Yeni dönemde güç ve hakimiyet hayalleri kuran ve kadını gücünün simgesi olarak
bastırmaya çalışan erkek ile hukuku ve düzeni sorgulayan kadın arasında çatışmalar
başlamıştı. Bu durum yine Müslüman erkeklerin, değişen dünyadaki var oluş
sancısının doğurduğu köktenci anlayıştan
kaynaklanmaktaydı.
Mernissi burada köktenci anlayışın kadının peçeyi çıkarmasına yüksek sesle karşı
çıkmasından bahsetmektedir. Köktenci
anlayışın bütün günahları peçenin ardında bulmasını sorgulamaktadır.
Yine köktenciliğin sanıldığı gibi eğitim seviyesi düşük insanlarda karşılık bulmadığına bilakis üniversite öğrencilerinde ciddi bir karşılık
bulduğuna değinmektedir. Üstelik bu
öğrencilerin normal ailelerden gelen normal psikolojik alt yapıya sahip olduklarını
vurgulamaktadır. Öyleyse bu şiddetin kaynağı
nereden gelmektedir?
Ataerkil onur kavramı tamamen bekaret
üzerine kurulmuştur. Müslüman dünyası için adet gören bekar kadın kavramı fitneyi
beraberinde getirmektedir.
İslam dünyasının kadınlara karşı tutucu tavrı, cinsel kimlik ve rollerde gözlenen derin
değişime karşı bir savunma mekanizmasıdır.
Mernissi, köktenci yaklaşımın kadına bakış açısının kötülük, cahillik vb. vasıflarla
değerlendirilmesini ise objektiflikten uzak, yanlış bir tavır olarak görmektedir. Çünkü
köktenci ne cahil ne de vicdansızdır. Sebebi daha ayrıntılı ve çok yönlü bir şekilde ele
almayı tercih etmiştir.
Batılı Okuyucunun Dikkatine
‘Kim daha uygar?’ yarışının getirdiği bir
problem olarak batı ve orta doğunun sürekli karşılaştırılması Müslüman kadın gelişiminin doğru anlaşılmasının önüne geçmiştir.

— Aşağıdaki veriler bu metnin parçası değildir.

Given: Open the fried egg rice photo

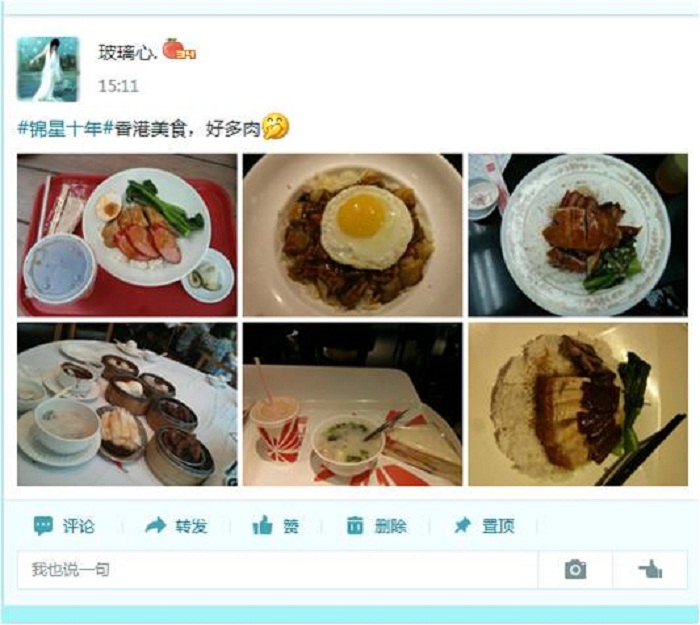Looking at the screenshot, I should [x=353, y=235].
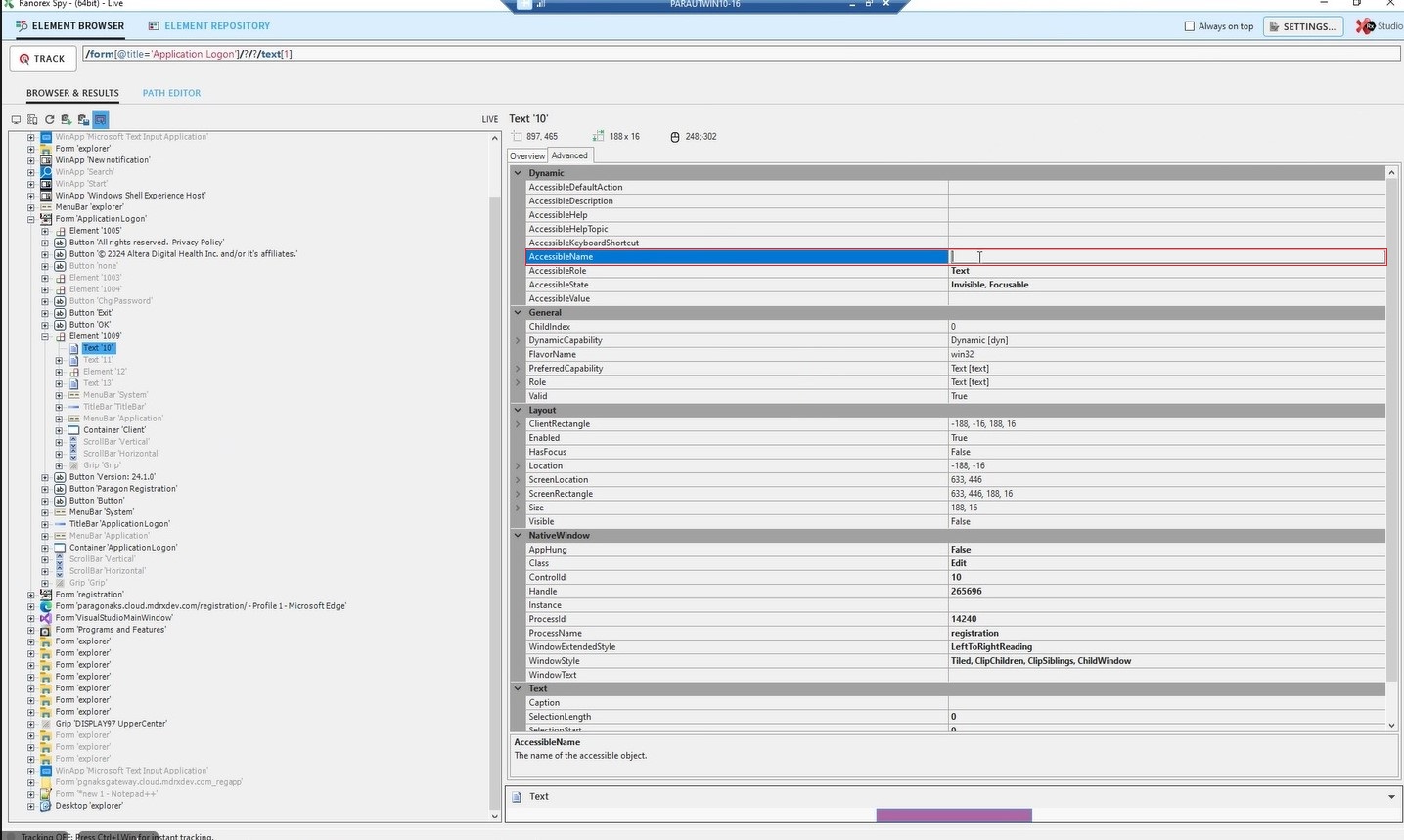Image resolution: width=1404 pixels, height=840 pixels.
Task: Select the Button 'OK' tree item
Action: click(x=90, y=325)
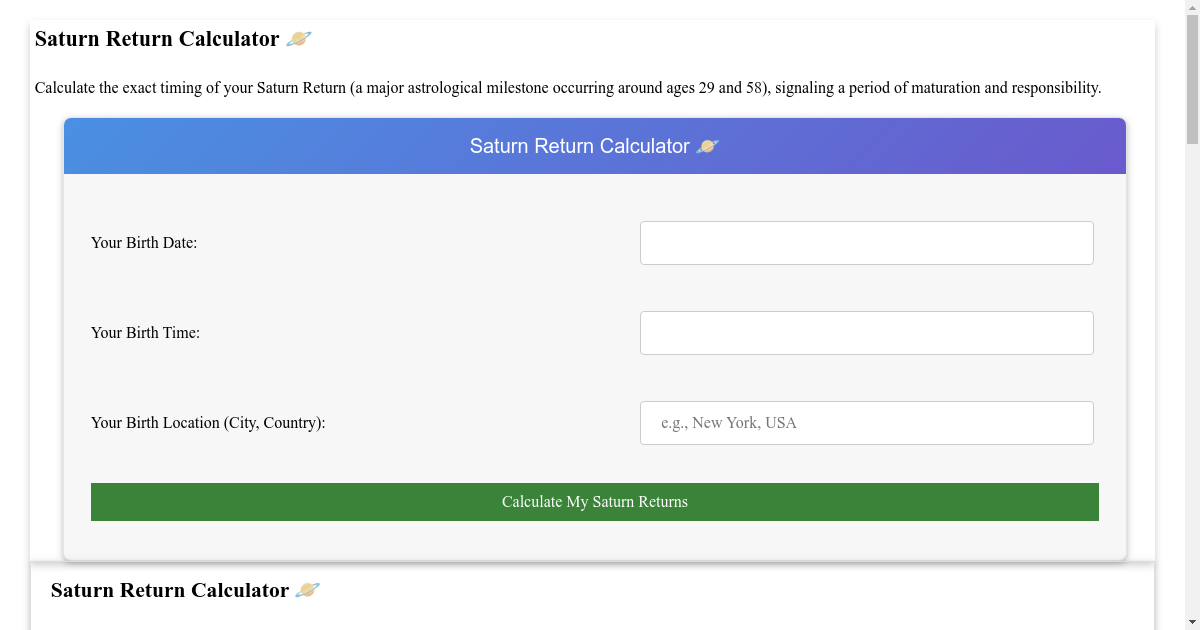Click the bottom "Saturn Return Calculator" heading text
Viewport: 1200px width, 630px height.
point(170,590)
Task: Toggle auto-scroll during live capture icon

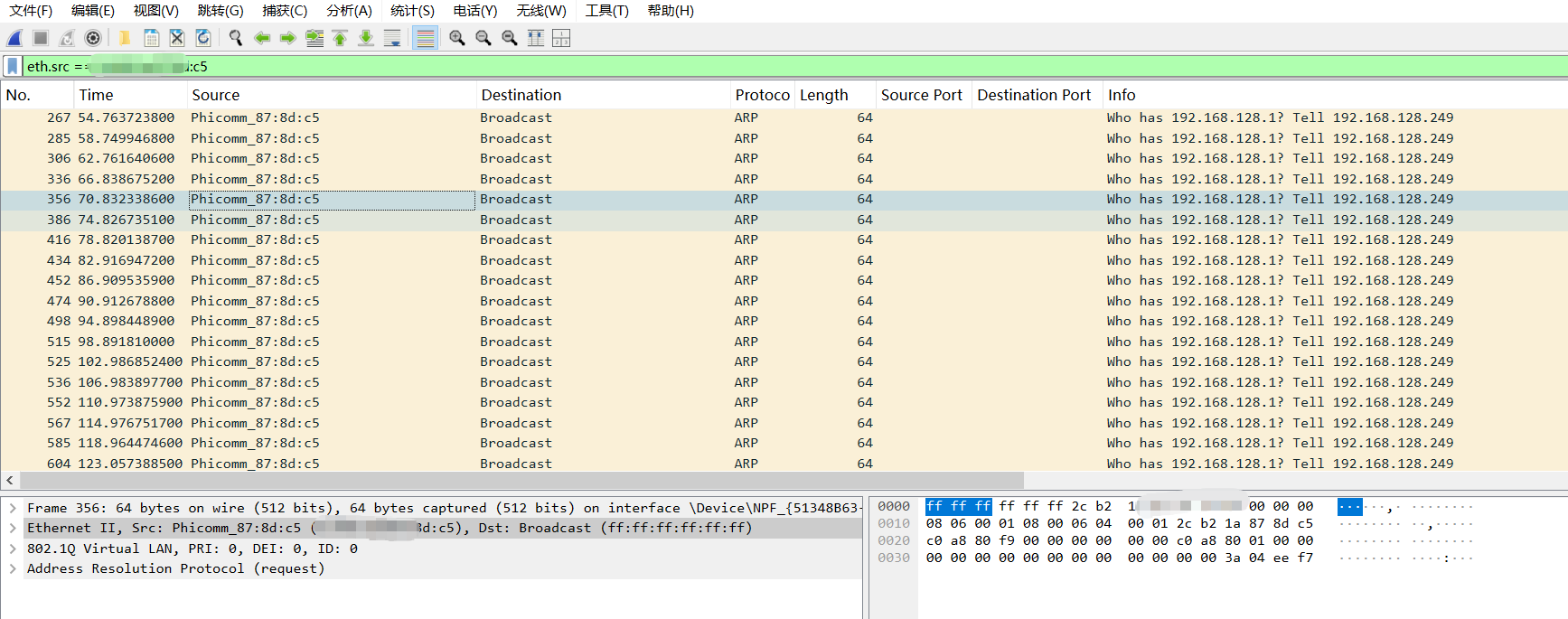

Mernissi bu başlık altında kadın konusunun nasıl değerlendirilmesi gerektiğinden
bahsetmektedir. Ve Müslüman kadını, kendi bağlamı içerisinde değerlendirme yoluna
gittiğinden bahsetmiştir. Ona göre kadın hareketi, sömürgecilerin varlığı ile veya
aydınların batıya karşı zafer kazanma güdüsü
ile açıklanmamalıdır.
Kitabın bu noktasında ilginç bir fikir ortaya
atar Mernissi ve İslami Sistemin aslında kadına değil heteroseksüel birime karşı olduğunu
söyler. Her anlamda karşılıklı tatmine ulaşan kadın erkek ilişkisi korkutmaktadır. Dinsel
sadakat, eşler arasında sağlanan bütünlük tarafından tehlike altına girmektedir.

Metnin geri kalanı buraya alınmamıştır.